Pick out each line below that contains the string "Viewport" and copy it out in full. Only matches with the same capitalization count.

◇ ◇ ◇

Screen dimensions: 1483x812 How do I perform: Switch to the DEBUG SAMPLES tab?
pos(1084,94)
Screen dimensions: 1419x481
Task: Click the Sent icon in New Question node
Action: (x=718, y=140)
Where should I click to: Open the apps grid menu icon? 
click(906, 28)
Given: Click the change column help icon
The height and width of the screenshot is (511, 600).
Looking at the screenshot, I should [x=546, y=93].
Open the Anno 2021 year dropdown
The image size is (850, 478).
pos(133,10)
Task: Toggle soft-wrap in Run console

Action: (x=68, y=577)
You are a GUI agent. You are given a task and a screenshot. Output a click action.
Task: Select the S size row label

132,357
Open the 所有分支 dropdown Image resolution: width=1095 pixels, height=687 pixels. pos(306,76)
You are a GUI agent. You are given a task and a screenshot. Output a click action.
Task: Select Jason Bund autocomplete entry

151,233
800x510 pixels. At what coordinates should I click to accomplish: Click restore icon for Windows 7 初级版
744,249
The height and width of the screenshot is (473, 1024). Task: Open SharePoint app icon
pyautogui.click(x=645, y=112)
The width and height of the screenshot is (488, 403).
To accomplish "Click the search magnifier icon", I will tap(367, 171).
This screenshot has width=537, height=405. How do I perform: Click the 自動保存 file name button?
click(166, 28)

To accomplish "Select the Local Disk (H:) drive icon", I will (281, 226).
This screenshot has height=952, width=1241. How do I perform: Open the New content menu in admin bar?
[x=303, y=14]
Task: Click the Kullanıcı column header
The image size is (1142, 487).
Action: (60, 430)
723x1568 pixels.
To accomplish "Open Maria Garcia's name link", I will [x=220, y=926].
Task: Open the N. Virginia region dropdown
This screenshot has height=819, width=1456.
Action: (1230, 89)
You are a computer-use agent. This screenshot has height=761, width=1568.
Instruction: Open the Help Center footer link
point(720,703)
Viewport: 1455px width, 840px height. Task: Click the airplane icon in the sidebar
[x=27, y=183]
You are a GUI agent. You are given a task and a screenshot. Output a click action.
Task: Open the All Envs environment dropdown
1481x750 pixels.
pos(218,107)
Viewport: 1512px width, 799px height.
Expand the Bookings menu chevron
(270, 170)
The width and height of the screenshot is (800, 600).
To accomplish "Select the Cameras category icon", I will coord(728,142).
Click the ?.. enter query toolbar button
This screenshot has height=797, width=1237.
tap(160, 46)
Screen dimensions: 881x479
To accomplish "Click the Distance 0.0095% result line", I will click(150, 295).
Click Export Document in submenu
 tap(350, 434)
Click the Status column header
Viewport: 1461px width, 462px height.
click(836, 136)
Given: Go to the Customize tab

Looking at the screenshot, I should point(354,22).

◇ ◇ ◇

= SOLUTION TO THE PROBLEM =
Viewport: 1455px width, 840px height. Task: Click the airplane icon in the sidebar
Viewport: 1512px width, 799px height.
Viewport: 1461px width, 462px height.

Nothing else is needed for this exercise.